Please rewrite the entries from the line with "Given: Click the 7.38MB size value" to the line with "coord(49,505)" as a Markdown table with the columns Number and Line, leaving out blank lines.

Saved data entries
++++++++++++++++++++

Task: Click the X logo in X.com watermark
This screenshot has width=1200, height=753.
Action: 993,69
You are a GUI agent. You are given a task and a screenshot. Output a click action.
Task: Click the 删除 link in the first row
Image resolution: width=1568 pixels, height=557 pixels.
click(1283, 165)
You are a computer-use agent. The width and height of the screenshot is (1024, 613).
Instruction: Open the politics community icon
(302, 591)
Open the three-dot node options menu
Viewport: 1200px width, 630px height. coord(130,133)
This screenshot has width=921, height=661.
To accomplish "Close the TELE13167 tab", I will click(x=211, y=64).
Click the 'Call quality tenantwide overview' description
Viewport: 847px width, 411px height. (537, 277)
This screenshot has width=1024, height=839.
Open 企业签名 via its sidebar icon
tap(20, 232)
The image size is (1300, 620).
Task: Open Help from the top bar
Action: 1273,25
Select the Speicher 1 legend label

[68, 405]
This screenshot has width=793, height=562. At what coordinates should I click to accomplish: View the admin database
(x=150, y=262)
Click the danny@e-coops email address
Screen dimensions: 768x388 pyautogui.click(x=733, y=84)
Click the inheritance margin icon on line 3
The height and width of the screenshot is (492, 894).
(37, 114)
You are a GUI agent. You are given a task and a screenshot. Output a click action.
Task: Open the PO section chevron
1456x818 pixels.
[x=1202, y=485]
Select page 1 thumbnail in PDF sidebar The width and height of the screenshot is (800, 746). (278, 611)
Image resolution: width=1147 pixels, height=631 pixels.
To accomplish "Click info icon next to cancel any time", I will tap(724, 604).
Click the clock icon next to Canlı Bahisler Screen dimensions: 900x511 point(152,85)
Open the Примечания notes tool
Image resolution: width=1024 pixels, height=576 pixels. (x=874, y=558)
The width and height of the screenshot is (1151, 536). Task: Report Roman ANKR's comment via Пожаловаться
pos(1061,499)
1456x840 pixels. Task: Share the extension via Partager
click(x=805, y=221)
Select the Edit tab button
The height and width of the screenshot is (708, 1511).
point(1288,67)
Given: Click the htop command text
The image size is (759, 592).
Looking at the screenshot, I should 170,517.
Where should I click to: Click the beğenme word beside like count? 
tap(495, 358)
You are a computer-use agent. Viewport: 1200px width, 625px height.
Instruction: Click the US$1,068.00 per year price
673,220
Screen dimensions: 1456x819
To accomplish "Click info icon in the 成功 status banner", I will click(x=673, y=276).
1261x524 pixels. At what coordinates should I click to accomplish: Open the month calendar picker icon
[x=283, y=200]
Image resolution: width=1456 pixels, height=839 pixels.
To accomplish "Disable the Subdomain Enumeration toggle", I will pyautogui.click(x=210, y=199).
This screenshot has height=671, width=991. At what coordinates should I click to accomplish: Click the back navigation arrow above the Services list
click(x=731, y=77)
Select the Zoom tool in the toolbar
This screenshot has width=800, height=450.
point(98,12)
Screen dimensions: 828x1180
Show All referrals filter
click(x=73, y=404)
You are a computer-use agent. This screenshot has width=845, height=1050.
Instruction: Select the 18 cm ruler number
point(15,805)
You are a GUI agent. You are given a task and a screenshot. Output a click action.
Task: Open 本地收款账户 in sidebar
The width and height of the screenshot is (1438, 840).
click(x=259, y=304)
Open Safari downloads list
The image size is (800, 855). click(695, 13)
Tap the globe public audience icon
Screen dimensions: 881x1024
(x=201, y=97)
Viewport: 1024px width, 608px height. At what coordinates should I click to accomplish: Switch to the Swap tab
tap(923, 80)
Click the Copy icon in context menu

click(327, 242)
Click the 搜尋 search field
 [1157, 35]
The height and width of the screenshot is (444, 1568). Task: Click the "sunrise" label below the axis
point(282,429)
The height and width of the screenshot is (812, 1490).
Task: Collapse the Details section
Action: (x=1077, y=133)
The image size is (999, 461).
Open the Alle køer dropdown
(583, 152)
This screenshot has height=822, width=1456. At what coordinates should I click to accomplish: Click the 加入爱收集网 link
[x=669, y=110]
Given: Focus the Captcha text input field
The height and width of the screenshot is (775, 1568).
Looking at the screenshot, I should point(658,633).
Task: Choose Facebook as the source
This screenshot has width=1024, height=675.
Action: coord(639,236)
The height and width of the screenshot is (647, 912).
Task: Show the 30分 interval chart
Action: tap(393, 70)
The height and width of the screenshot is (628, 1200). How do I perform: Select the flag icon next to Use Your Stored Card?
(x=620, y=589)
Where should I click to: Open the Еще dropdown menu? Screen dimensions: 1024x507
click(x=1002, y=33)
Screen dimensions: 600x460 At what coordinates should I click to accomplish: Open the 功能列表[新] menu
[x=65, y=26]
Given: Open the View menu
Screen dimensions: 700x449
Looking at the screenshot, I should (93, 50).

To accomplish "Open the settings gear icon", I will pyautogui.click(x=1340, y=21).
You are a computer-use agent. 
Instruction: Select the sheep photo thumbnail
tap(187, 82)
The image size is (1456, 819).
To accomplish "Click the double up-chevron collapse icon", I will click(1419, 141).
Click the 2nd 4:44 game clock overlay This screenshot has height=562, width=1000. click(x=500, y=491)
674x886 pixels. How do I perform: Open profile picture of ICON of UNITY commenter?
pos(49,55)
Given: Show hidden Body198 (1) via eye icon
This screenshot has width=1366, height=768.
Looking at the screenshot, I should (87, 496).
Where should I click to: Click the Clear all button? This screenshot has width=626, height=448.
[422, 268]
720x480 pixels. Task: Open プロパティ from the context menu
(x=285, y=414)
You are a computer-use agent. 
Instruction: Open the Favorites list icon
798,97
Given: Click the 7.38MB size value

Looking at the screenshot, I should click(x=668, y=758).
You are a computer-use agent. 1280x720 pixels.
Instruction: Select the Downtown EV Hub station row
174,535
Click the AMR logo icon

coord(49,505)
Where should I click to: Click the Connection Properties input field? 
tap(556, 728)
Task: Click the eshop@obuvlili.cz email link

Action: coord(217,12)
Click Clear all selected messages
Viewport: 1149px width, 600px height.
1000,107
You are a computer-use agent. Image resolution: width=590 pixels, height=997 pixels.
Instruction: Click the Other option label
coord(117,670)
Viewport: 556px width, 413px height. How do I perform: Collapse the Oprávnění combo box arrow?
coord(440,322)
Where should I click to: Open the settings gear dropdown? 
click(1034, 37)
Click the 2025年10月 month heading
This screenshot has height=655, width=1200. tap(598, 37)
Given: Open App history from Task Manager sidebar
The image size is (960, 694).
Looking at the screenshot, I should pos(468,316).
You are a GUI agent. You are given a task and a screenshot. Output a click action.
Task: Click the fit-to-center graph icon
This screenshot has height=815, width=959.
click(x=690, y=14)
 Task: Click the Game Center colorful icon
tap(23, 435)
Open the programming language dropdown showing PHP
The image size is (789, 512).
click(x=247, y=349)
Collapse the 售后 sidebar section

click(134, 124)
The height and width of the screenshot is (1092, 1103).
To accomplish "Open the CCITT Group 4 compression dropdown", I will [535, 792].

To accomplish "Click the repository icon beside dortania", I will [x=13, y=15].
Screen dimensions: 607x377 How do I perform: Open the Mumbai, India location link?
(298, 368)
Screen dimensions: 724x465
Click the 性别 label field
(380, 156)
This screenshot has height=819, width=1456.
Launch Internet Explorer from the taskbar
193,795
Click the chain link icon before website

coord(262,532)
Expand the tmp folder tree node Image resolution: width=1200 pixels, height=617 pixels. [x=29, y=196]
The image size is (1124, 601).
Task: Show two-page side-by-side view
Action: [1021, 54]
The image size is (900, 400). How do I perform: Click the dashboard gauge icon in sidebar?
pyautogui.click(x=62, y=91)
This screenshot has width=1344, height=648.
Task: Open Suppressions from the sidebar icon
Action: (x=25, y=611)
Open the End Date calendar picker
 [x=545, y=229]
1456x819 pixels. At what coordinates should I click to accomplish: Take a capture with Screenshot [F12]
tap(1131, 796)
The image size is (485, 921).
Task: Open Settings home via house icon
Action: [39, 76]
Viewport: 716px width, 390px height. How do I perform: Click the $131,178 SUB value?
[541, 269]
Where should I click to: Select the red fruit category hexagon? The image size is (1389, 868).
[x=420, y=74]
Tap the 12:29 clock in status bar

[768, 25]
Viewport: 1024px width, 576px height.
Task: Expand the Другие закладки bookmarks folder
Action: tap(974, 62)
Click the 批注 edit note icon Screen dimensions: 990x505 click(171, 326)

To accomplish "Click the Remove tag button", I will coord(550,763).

++++++++++++++++++++

## Output of the task
| Number | Line |
|---|---|
| 1 | Given: Click the 7.38MB size value |
| 2 | Looking at the screenshot, I should click(x=668, y=758). |
| 3 | You are a computer-use agent. 1280x720 pixels. |
| 4 | Instruction: Select the Downtown EV Hub station row |
| 5 | 174,535 |
| 6 | Click the AMR logo icon |
| 7 | coord(49,505) |